Requirement: Reproduce verbatim everything from the start of the records down to the line containing "(x=57, y=418)", including that line.

[Stored data]

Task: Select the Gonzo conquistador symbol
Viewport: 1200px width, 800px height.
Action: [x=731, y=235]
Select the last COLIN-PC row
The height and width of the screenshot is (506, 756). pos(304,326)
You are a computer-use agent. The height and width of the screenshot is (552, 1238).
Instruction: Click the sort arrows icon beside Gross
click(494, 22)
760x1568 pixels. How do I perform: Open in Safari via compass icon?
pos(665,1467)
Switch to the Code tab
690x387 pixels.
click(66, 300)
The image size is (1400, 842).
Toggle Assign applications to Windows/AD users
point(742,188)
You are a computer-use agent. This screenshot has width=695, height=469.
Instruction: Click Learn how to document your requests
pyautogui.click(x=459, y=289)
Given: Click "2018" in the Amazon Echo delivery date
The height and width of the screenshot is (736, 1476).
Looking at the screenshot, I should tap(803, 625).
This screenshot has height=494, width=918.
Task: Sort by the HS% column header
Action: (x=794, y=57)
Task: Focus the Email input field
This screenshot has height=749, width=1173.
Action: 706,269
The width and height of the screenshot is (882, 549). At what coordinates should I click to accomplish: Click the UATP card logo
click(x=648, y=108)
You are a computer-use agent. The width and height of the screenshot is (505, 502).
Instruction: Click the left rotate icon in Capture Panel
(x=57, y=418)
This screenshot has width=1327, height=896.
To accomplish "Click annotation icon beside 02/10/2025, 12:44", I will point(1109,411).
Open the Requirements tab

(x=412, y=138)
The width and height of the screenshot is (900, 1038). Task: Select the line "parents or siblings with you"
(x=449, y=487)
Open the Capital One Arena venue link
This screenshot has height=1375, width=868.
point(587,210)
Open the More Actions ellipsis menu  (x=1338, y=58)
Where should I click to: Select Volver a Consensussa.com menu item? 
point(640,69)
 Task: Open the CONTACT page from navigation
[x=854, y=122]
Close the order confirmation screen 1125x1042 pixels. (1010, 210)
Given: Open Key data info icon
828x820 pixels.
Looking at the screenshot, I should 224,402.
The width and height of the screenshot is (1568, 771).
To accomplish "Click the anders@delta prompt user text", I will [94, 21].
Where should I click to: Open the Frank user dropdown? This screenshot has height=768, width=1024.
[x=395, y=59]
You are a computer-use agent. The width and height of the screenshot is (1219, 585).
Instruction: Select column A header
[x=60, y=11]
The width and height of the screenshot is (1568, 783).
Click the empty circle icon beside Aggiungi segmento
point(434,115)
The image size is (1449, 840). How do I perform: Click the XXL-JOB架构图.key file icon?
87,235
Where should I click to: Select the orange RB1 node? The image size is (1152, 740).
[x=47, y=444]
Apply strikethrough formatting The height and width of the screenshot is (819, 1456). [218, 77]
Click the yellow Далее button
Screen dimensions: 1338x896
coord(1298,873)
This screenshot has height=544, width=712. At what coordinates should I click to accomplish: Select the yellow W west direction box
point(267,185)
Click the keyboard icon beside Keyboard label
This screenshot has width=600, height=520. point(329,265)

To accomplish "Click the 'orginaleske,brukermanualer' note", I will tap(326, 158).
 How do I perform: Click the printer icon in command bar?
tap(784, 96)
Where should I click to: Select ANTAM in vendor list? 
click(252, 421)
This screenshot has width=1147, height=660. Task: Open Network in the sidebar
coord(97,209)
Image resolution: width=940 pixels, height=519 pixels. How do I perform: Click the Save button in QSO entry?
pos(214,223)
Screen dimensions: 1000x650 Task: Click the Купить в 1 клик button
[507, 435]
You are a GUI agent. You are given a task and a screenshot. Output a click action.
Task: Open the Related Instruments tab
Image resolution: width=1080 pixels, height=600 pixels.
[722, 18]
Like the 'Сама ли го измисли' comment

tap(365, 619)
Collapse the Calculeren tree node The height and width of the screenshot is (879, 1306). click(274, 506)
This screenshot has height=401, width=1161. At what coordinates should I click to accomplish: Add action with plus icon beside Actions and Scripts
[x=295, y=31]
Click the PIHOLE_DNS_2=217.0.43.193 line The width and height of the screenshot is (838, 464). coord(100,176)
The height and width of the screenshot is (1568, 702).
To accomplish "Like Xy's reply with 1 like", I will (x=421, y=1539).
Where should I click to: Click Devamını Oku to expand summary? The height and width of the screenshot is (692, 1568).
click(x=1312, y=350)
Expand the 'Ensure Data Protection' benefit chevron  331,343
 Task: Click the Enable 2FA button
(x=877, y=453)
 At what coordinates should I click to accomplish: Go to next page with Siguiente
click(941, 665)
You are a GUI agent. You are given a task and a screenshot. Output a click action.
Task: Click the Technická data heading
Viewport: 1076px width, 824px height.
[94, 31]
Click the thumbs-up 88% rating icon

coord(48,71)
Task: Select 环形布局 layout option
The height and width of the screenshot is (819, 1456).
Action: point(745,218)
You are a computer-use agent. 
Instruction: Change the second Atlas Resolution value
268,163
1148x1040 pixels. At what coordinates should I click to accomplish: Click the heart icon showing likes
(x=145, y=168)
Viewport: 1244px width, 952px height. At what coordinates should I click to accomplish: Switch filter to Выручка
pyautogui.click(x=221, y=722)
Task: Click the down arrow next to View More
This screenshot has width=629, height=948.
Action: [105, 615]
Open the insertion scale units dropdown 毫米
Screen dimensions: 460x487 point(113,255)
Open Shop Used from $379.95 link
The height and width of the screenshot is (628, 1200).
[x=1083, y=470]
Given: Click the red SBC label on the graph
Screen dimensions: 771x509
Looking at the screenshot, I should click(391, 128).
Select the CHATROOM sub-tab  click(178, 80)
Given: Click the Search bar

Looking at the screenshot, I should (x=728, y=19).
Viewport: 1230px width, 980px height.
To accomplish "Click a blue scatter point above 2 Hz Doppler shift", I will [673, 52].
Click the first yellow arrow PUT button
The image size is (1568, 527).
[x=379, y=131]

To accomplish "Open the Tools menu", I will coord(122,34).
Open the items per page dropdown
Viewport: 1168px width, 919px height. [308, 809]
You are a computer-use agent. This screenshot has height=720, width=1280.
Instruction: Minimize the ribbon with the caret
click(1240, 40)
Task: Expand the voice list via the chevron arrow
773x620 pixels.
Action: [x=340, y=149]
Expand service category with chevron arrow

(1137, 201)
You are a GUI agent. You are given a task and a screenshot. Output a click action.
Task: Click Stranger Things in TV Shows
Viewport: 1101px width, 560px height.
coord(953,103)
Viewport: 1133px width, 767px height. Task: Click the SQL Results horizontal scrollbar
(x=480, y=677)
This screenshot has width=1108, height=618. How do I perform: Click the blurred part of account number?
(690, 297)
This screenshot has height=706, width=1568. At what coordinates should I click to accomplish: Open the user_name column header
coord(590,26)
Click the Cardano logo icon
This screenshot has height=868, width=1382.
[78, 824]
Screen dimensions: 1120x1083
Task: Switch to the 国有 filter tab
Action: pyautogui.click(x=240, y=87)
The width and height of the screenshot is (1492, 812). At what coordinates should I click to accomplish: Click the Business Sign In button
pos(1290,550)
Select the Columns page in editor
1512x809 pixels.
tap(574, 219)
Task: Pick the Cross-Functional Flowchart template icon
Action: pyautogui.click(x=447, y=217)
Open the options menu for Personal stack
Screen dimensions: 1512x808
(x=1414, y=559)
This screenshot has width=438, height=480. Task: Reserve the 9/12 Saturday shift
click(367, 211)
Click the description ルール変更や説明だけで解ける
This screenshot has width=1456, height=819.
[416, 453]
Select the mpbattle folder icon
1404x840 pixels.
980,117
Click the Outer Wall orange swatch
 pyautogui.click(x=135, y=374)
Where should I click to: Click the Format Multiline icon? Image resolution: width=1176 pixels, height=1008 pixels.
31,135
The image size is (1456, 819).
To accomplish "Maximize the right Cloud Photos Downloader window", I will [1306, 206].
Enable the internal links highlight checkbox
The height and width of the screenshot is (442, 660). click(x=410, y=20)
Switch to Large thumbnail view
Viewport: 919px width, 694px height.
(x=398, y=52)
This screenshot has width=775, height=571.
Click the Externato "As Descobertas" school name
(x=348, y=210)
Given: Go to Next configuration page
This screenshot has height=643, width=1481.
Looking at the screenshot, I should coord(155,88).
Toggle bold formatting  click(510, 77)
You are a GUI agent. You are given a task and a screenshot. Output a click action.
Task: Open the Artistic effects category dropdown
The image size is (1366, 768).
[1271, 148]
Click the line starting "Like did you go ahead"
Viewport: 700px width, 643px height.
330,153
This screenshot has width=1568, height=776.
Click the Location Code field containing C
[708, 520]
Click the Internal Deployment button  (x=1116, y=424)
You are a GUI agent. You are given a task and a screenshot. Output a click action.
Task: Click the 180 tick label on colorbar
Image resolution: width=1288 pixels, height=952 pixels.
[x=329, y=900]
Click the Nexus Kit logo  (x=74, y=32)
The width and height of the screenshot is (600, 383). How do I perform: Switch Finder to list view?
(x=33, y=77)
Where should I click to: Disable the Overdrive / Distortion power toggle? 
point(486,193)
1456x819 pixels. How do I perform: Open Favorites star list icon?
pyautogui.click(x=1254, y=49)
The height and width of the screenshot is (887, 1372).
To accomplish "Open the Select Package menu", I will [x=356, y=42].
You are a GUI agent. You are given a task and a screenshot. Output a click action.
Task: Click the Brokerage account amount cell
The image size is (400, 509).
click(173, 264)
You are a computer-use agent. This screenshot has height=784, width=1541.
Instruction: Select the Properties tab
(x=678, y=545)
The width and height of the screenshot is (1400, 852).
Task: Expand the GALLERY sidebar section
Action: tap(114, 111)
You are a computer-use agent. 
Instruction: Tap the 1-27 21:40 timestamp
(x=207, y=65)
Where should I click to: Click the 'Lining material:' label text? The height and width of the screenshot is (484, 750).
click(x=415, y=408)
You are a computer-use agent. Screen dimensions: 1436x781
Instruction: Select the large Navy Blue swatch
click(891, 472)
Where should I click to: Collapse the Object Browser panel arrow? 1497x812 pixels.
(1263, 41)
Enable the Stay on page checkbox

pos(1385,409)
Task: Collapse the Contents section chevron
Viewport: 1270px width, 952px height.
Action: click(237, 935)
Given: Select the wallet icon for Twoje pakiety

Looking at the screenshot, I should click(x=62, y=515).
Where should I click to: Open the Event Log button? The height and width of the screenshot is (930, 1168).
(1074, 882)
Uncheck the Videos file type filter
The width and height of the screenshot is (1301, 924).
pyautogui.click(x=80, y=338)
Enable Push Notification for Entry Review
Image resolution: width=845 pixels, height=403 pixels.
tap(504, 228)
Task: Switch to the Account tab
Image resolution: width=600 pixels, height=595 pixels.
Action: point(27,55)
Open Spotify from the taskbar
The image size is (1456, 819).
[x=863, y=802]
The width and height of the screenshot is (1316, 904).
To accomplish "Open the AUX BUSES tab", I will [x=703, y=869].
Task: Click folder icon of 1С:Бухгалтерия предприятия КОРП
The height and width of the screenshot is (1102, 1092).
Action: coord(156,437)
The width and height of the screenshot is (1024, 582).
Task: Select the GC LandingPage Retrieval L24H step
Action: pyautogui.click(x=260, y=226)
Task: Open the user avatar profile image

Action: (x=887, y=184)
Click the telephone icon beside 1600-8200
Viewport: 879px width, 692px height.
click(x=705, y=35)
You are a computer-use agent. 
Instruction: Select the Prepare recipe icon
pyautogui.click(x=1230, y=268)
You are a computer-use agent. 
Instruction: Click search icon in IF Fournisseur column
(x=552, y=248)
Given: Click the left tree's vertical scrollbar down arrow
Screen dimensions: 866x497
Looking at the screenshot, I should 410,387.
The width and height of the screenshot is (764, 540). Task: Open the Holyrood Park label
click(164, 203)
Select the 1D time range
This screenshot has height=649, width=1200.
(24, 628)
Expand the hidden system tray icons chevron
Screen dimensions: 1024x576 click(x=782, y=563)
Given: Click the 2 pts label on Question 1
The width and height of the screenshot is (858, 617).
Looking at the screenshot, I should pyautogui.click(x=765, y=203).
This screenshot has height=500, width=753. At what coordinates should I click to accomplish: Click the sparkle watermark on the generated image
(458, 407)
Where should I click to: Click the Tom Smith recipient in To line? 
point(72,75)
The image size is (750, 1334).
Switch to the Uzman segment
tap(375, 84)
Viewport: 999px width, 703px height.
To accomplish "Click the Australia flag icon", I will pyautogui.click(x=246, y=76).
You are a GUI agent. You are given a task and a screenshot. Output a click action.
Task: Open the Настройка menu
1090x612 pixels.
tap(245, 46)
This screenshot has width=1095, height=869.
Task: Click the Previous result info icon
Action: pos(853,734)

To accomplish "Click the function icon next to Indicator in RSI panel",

Correct answer:
Task: Select the Gonzo conquistador symbol
Viewport: 1200px width, 800px height.
Action: [x=731, y=235]
Select the last COLIN-PC row
The height and width of the screenshot is (506, 756). pos(304,326)
You are a computer-use agent. The height and width of the screenshot is (552, 1238).
Instruction: Click the sort arrows icon beside Gross
click(494, 22)
760x1568 pixels. How do I perform: Open in Safari via compass icon?
pos(665,1467)
Switch to the Code tab
690x387 pixels.
click(66, 300)
The image size is (1400, 842).
Toggle Assign applications to Windows/AD users
point(742,188)
You are a computer-use agent. This screenshot has width=695, height=469.
Instruction: Click Learn how to document your requests
pyautogui.click(x=459, y=289)
Given: Click "2018" in the Amazon Echo delivery date
The height and width of the screenshot is (736, 1476).
Looking at the screenshot, I should tap(803, 625).
This screenshot has height=494, width=918.
Task: Sort by the HS% column header
Action: (x=794, y=57)
Task: Focus the Email input field
This screenshot has height=749, width=1173.
Action: 706,269
The width and height of the screenshot is (882, 549). At what coordinates should I click to accomplish: Click the UATP card logo
click(x=648, y=108)
You are a computer-use agent. The width and height of the screenshot is (505, 502).
Instruction: Click the left rotate icon in Capture Panel
(x=57, y=418)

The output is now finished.